Insights from the FDR Framework on why banks are not lending

Four years after the beginning of the credit crisis, policy makers, economists and other market participants are asking the question of "why are banks not lending".

Historically, banks are senior secured lenders.  This role implies that they only make loans that have the following characteristics:
  • The borrower has the proven financial capacity to perform on the terms of the loan; and
  • The value of the collateral pledged to back the loan exceeds the amount of the loan.
If either of these two characteristics is not present, then banks are not suppose to make the loan.

Clearly, banks demonstrated in the years leading up to the credit crisis that they were willing to make loans that did not satisfy both of these criteria.  No Income, No Job loans stand out as an example of this willingness.

However, and this is a major caveat, in the years leading up to the crisis, banks viewed their balance sheet as a place to "park" the loan for a short interval prior to repackaging and selling the loan to the capital markets.  Bankers were originating loans that conformed to what could be distributed to investors.

This was different than originating loans that would be held to maturity on the bank's balance sheet.

The simple fact is that there are investors who are willing to take more "risk" than banks.  Hedge funds come to mind.
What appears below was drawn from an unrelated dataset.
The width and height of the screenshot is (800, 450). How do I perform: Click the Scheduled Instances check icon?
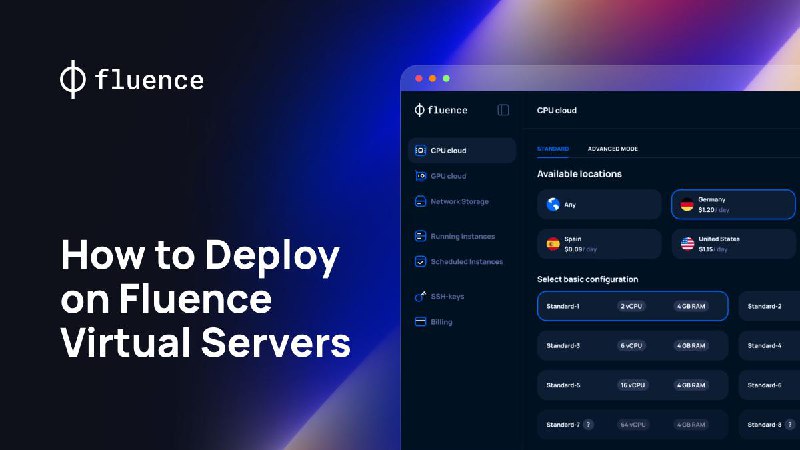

With the collapse of the securitization market and the ability to distribute credit risk, knowing that they were going to have to hold the loans on their balance sheets, banks had to make an adjustment in their lending practices so that only loans that have both characteristics are made.  In the best of times, this would have reduced bank willingness to lend.
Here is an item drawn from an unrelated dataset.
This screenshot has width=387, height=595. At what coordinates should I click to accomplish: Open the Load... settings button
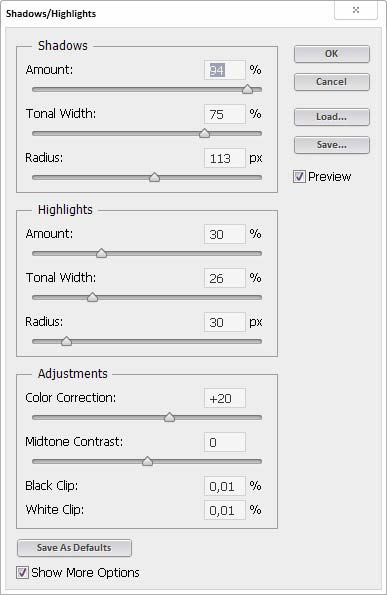332,117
Looked at through the prism of the FDR Framework, the lack of disclosure by financial institutions and structured finance securities of all useful, relevant information further reduces bank willingness to lend.

The mechanism by which the lack of disclosure reduces bank willingness to lend is the feedback loop between the requirement that the borrower pledge collateral in excess of the loan amount and the bank's ability to value the pledged collateral.  The lack of disclosure negatively impacts a bank's ability to value the collateral and as a result reduces bank willingness to lend.

How does a lack of disclosure impact a bank's ability to value the collateral?

The largest source of collateral is real estate and there are significant doubts about what residential or commercial real estate is worth.

Bankers know by looking at their own balance sheet that they have a sizable number of loans secured by real estate that are experiencing performance problems.  To date, these loans have received regulatory forbearance in the form of extend and pretend.

The question that bankers have to ask themselves is what would happen to the price of real estate should regulatory forbearance end and they and all of their competitors needed to sell all the underlying real estate collateral to repay the loans.  Would real estate prices drop 10%? 30%? More?

If the bank thinks prices would drop 30%, then the maximum loan amount against the real estate collateral is going to be less than 70% of current valuation.  This represents a substantial reduction from pre-credit crisis lending standards that were closer to 100% loan to value.

Most of this guesswork by the bank could be eliminated with disclosure under the FDR Framework.  With disclosure, market participants could help in the valuation of the collateral by valuing similar properties and establishing market clearing prices that are not artificially distorted by government policies.